To address this conundrum, Bronevetsky is devising a modular fault analysis approach that breaks the application into its constituent software components, such as linear solvers and physics models. He will then perform fault injections on each component, producing a statistical profile of how faults affect and travel through the component. He plans to connect these component profiles to produce a model of how hardware faults affect the entire application.
Given a distribution of faults, the model can predict the resulting distribution of application errors. Likewise, given a detected application error, the model can provide reverse analysis to come up with a probability distribution of hardware faults that most likely caused the error.
“The modularity of this mechanism will make it possible to assemble models of arbitrary applications out of pre-generated profiles of popular (software) libraries and services,” Bronevetsky says. “This will make large-scale complex systems easier to manage for system administrators and easier to use for computational scientists” — and help LLNL and others build ever larger and more powerful computers.

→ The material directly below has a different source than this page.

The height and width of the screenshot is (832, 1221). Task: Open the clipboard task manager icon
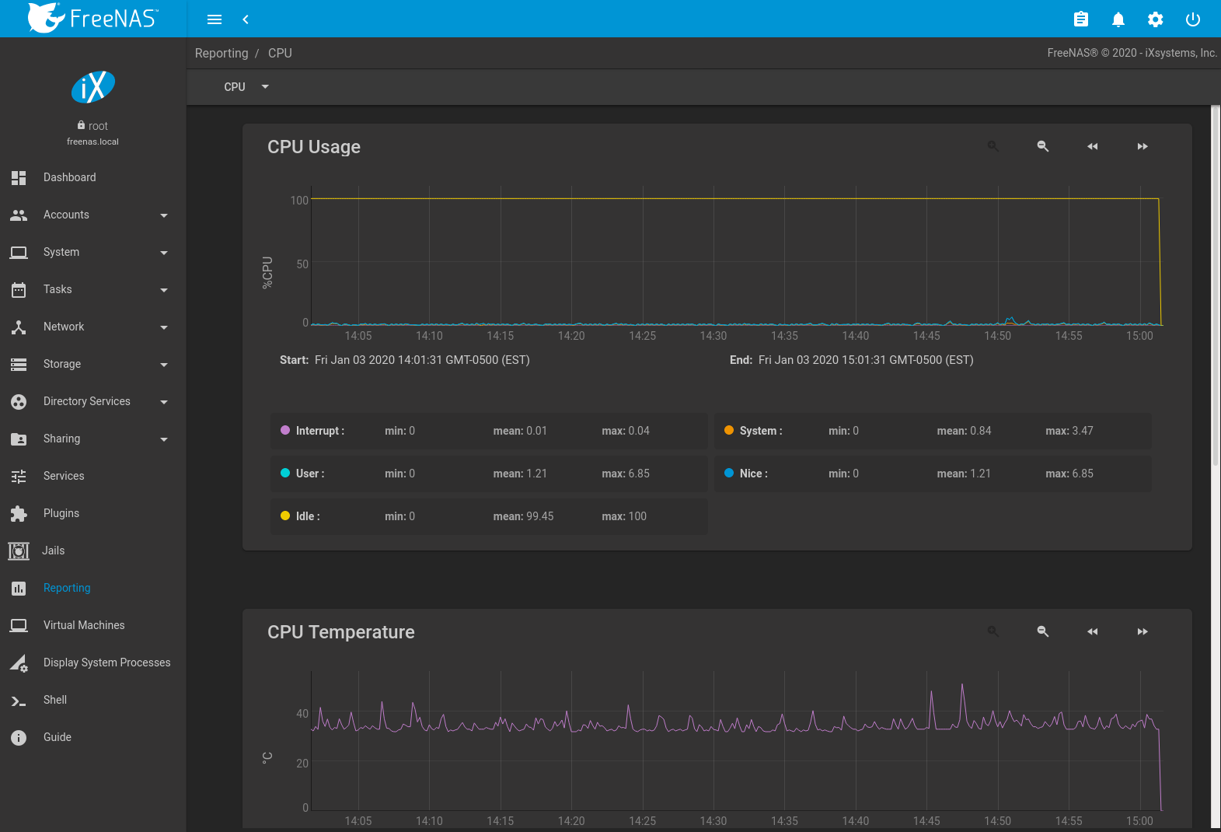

Speeding up scientific computing
Michelle Mills Strout, assistant professor of computer science at Colorado State University, will focus on models and tools that enable scientists to develop faster, more precise computational models of the physical world.
“Computing has become the third pillar of science along with theory and experimentation,” Strout says. “Some examples include molecular dynamics simulations that track atom movement in proteins over simulated femtoseconds and climate simulations for the whole Earth at tens-of-kilometers resolution.”
Such simulations require the constant evolution of algorithms that model the physical phenomena under study. The simulations also must keep up with rapidly changing implementation details that boost performance on highly parallel computer architectures.
“Currently, the algorithm and implementation specifications are strongly coupled,” Strout says. To correct for the resulting “code obfuscation that makes algorithm and implementation details difficult,” she will program new libraries that allow critical algorithms to “operate on sparse and dense matrices as well as computations that can be expressed as task graphs.”